Florida sun is intense and can be damaging; is your exposure sunburn or sun poisoning?

Author: Ivanhoe Newswire
Published: Updated:

Even though summer is coming to an end, the U.S. Environmental Protection Agency reports that risk from UV radiation ranges from high to extreme across the country in august. If you’re taking any last-minute beach trips, here’s some advice to save your skin.

Deb Fischer used to know all the tricks to get tan.

Fisher told Ivanhoe, “I tanned like it was my job. I would lay out on my roof. I would lay on tin foil, baby oil, I would go to the tan beds.”

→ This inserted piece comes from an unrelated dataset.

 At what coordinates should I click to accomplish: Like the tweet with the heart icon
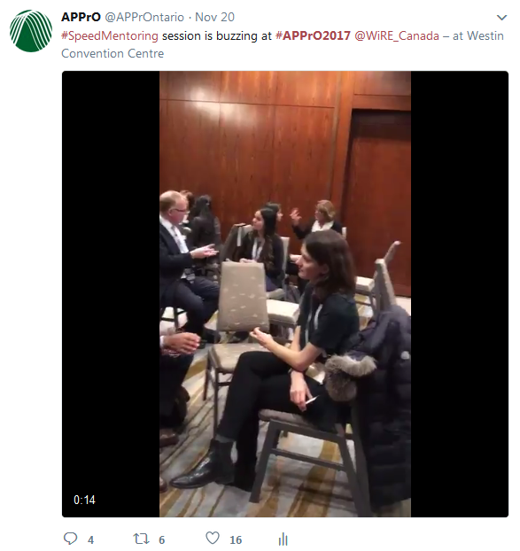(213, 538)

But she suffered the consequences with multiple skin cancers later in life, like many others.

Philip Bailin, MD, of the Cleveland Clinic detailed, “People have more leisure time, they have less amount of clothing, they tend to get sunburned.”

Sun poisoning can result in skin damage and severe dehydration if not treated. Some signs are fever, feeling dizzy or like you have the flu. If your skin prickles or starts to blister, see a doctor immediately. If you know you’re going to be in the sun, avoid exfoliating your skin, and apply sunscreen an hour before going outside and re-apply every few hours you stay in the sun. Also don’t forget to check the expiration date on your sunscreen! The sun protection will fade with age.

If you do get a sun burn, your self-care might be making it worse. Natural aloe has great anti-inflammatory properties, but if you’re using scented aloe you are irritating your skin even more. Do not use any alcohol based lotions or creams which strip away natural oils, and do not try to cover your burn with makeup – this stops the skin from breathing and makes infection more likely.